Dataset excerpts
....
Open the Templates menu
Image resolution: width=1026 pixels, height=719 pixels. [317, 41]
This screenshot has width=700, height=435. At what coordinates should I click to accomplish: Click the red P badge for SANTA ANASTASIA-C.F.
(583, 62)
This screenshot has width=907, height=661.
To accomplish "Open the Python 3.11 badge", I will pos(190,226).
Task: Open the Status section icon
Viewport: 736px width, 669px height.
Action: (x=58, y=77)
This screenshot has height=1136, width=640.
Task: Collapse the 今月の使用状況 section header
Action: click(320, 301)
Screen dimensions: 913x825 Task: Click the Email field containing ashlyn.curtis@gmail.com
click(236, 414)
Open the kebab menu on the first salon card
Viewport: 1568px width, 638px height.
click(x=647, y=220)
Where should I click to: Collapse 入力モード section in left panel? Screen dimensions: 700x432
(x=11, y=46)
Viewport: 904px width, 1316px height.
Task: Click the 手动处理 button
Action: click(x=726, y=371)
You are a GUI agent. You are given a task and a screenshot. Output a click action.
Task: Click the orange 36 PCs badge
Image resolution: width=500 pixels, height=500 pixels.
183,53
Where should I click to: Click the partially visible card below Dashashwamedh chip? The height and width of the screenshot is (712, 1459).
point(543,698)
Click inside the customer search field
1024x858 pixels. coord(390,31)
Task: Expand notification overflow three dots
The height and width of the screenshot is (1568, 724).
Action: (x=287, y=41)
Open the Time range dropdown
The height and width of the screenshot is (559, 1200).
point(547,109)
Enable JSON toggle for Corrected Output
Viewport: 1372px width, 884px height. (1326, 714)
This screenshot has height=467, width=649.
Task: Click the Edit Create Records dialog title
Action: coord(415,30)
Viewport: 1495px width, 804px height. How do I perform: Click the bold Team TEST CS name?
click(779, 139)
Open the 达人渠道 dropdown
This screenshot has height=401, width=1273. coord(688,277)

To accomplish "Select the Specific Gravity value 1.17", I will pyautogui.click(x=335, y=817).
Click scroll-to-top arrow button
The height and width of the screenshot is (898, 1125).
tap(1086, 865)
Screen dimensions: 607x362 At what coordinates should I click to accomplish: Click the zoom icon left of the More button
....
Return, exactly, the lines from the first line of the records above to the line containing "This screenshot has width=907, height=661.", both included.

Open the Templates menu
Image resolution: width=1026 pixels, height=719 pixels. [317, 41]
This screenshot has width=700, height=435. At what coordinates should I click to accomplish: Click the red P badge for SANTA ANASTASIA-C.F.
(583, 62)
This screenshot has width=907, height=661.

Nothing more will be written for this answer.